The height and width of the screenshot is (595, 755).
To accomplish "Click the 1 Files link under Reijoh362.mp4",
* * * * * * * * *
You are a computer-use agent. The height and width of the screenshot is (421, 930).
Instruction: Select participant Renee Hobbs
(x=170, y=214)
* * * * * * * * *
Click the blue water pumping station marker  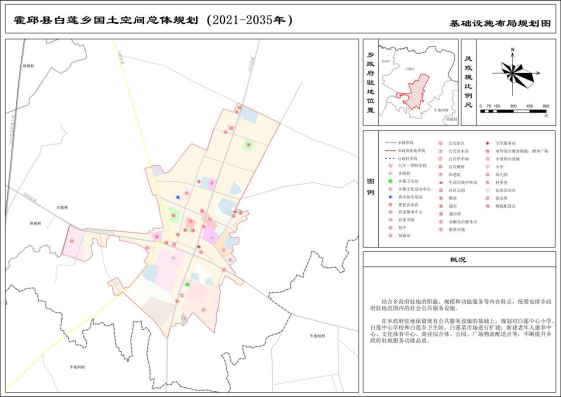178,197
* * * * * * * * *
Goal of the exercise -> In the data above, which lines lie between the line with "The height and width of the screenshot is (595, 755)." and the line with "the 1 Files", inclusive? Print those lines exactly and nothing else.

Answer section ->
The height and width of the screenshot is (595, 755).
To accomplish "Click the 1 Files link under Reijoh362.mp4",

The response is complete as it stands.